▶ _WORK INSTRUCTIONS_
Repeat every entry in the listing below, exactly.

= Beginning of Section =

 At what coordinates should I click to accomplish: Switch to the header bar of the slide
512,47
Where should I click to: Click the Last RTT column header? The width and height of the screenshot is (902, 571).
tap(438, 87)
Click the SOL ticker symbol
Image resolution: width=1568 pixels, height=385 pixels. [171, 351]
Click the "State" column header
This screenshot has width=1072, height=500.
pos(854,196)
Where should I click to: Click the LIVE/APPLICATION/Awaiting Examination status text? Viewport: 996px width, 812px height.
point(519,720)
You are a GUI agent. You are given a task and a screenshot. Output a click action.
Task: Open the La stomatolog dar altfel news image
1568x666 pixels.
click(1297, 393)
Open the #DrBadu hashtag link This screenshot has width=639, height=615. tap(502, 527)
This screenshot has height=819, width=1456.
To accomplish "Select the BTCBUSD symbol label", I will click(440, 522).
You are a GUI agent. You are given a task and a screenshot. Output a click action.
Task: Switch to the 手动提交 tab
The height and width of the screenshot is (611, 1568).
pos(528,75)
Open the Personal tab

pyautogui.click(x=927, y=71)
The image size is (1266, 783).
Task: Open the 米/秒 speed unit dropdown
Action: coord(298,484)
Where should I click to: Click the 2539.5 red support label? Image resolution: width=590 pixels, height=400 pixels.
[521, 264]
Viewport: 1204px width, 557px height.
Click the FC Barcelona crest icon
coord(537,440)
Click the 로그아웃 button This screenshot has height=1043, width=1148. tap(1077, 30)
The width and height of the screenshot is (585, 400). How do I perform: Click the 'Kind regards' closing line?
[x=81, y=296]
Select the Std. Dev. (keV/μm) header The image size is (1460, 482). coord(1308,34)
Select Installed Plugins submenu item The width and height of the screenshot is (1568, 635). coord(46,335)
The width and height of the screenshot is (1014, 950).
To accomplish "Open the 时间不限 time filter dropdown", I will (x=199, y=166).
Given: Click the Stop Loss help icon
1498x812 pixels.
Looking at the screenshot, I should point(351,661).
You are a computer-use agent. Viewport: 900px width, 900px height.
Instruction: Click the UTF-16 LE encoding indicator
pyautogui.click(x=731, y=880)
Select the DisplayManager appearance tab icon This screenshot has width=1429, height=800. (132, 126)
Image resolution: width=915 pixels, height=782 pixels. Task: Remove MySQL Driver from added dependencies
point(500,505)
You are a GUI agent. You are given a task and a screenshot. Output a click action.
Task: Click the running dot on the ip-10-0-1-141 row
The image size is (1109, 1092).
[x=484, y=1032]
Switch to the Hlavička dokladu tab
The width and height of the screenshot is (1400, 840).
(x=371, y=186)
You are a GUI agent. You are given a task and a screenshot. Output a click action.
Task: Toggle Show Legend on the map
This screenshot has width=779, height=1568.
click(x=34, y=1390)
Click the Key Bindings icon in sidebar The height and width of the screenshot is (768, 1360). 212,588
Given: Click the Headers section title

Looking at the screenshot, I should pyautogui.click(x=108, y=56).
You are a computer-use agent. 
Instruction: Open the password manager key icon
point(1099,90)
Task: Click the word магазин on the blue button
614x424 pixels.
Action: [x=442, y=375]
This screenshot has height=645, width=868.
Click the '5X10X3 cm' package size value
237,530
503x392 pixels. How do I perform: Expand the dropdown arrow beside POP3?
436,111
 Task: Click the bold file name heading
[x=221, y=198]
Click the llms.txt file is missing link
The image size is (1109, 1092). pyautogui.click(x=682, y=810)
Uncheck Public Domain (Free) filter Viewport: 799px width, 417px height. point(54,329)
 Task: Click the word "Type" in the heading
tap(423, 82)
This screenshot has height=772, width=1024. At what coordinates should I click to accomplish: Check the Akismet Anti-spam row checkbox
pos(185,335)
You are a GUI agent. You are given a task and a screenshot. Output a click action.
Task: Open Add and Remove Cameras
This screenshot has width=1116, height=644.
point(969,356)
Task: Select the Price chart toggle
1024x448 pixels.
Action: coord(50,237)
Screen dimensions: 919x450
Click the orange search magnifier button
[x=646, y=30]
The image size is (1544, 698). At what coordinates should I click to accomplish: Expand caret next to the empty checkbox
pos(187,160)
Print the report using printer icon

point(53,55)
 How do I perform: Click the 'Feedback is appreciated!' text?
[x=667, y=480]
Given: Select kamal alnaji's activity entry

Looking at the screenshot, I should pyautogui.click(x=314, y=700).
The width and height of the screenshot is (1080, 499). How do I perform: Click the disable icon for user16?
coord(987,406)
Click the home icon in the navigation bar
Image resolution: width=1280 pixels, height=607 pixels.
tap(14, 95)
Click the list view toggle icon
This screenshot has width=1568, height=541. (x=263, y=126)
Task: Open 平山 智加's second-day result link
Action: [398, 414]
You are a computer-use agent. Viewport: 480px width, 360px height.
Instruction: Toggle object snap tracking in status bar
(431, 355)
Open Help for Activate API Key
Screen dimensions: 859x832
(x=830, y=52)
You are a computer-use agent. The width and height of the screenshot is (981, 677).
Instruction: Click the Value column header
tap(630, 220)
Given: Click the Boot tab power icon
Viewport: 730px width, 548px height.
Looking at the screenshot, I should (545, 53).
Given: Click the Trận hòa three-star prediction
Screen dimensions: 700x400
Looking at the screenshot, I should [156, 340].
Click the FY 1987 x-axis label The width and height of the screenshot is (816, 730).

= End of Section =

▶ _SOLUTION_
 At what coordinates should I click to accomplish: Switch to the header bar of the slide
512,47
Where should I click to: Click the Last RTT column header? The width and height of the screenshot is (902, 571).
tap(438, 87)
Click the SOL ticker symbol
Image resolution: width=1568 pixels, height=385 pixels. [171, 351]
Click the "State" column header
This screenshot has width=1072, height=500.
pos(854,196)
Where should I click to: Click the LIVE/APPLICATION/Awaiting Examination status text? Viewport: 996px width, 812px height.
point(519,720)
You are a GUI agent. You are given a task and a screenshot. Output a click action.
Task: Open the La stomatolog dar altfel news image
1568x666 pixels.
click(1297, 393)
Open the #DrBadu hashtag link This screenshot has width=639, height=615. tap(502, 527)
This screenshot has height=819, width=1456.
To accomplish "Select the BTCBUSD symbol label", I will click(440, 522).
You are a GUI agent. You are given a task and a screenshot. Output a click action.
Task: Switch to the 手动提交 tab
The height and width of the screenshot is (611, 1568).
pos(528,75)
Open the Personal tab

pyautogui.click(x=927, y=71)
The image size is (1266, 783).
Task: Open the 米/秒 speed unit dropdown
Action: coord(298,484)
Where should I click to: Click the 2539.5 red support label? Image resolution: width=590 pixels, height=400 pixels.
[521, 264]
Viewport: 1204px width, 557px height.
Click the FC Barcelona crest icon
coord(537,440)
Click the 로그아웃 button This screenshot has height=1043, width=1148. tap(1077, 30)
The width and height of the screenshot is (585, 400). How do I perform: Click the 'Kind regards' closing line?
[x=81, y=296]
Select the Std. Dev. (keV/μm) header The image size is (1460, 482). coord(1308,34)
Select Installed Plugins submenu item The width and height of the screenshot is (1568, 635). coord(46,335)
The width and height of the screenshot is (1014, 950).
To accomplish "Open the 时间不限 time filter dropdown", I will (x=199, y=166).
Given: Click the Stop Loss help icon
1498x812 pixels.
Looking at the screenshot, I should point(351,661).
You are a computer-use agent. Viewport: 900px width, 900px height.
Instruction: Click the UTF-16 LE encoding indicator
pyautogui.click(x=731, y=880)
Select the DisplayManager appearance tab icon This screenshot has width=1429, height=800. (132, 126)
Image resolution: width=915 pixels, height=782 pixels. Task: Remove MySQL Driver from added dependencies
point(500,505)
You are a GUI agent. You are given a task and a screenshot. Output a click action.
Task: Click the running dot on the ip-10-0-1-141 row
The image size is (1109, 1092).
[x=484, y=1032]
Switch to the Hlavička dokladu tab
The width and height of the screenshot is (1400, 840).
(x=371, y=186)
You are a GUI agent. You are given a task and a screenshot. Output a click action.
Task: Toggle Show Legend on the map
This screenshot has width=779, height=1568.
click(x=34, y=1390)
Click the Key Bindings icon in sidebar The height and width of the screenshot is (768, 1360). 212,588
Given: Click the Headers section title

Looking at the screenshot, I should pyautogui.click(x=108, y=56).
You are a computer-use agent. 
Instruction: Open the password manager key icon
point(1099,90)
Task: Click the word магазин on the blue button
614x424 pixels.
Action: [x=442, y=375]
This screenshot has height=645, width=868.
Click the '5X10X3 cm' package size value
237,530
503x392 pixels. How do I perform: Expand the dropdown arrow beside POP3?
436,111
 Task: Click the bold file name heading
[x=221, y=198]
Click the llms.txt file is missing link
The image size is (1109, 1092). pyautogui.click(x=682, y=810)
Uncheck Public Domain (Free) filter Viewport: 799px width, 417px height. point(54,329)
 Task: Click the word "Type" in the heading
tap(423, 82)
This screenshot has height=772, width=1024. At what coordinates should I click to accomplish: Check the Akismet Anti-spam row checkbox
pos(185,335)
You are a GUI agent. You are given a task and a screenshot. Output a click action.
Task: Open Add and Remove Cameras
This screenshot has width=1116, height=644.
point(969,356)
Task: Select the Price chart toggle
1024x448 pixels.
Action: coord(50,237)
Screen dimensions: 919x450
Click the orange search magnifier button
[x=646, y=30]
The image size is (1544, 698). At what coordinates should I click to accomplish: Expand caret next to the empty checkbox
pos(187,160)
Print the report using printer icon

point(53,55)
 How do I perform: Click the 'Feedback is appreciated!' text?
[x=667, y=480]
Given: Select kamal alnaji's activity entry

Looking at the screenshot, I should pyautogui.click(x=314, y=700).
The width and height of the screenshot is (1080, 499). How do I perform: Click the disable icon for user16?
coord(987,406)
Click the home icon in the navigation bar
Image resolution: width=1280 pixels, height=607 pixels.
tap(14, 95)
Click the list view toggle icon
This screenshot has width=1568, height=541. (x=263, y=126)
Task: Open 平山 智加's second-day result link
Action: [398, 414]
You are a computer-use agent. Viewport: 480px width, 360px height.
Instruction: Toggle object snap tracking in status bar
(431, 355)
Open Help for Activate API Key
Screen dimensions: 859x832
(x=830, y=52)
You are a computer-use agent. The width and height of the screenshot is (981, 677).
Instruction: Click the Value column header
tap(630, 220)
Given: Click the Boot tab power icon
Viewport: 730px width, 548px height.
Looking at the screenshot, I should (545, 53).
Given: Click the Trận hòa three-star prediction
Screen dimensions: 700x400
Looking at the screenshot, I should [156, 340].
Click the FY 1987 x-axis label The width and height of the screenshot is (816, 730).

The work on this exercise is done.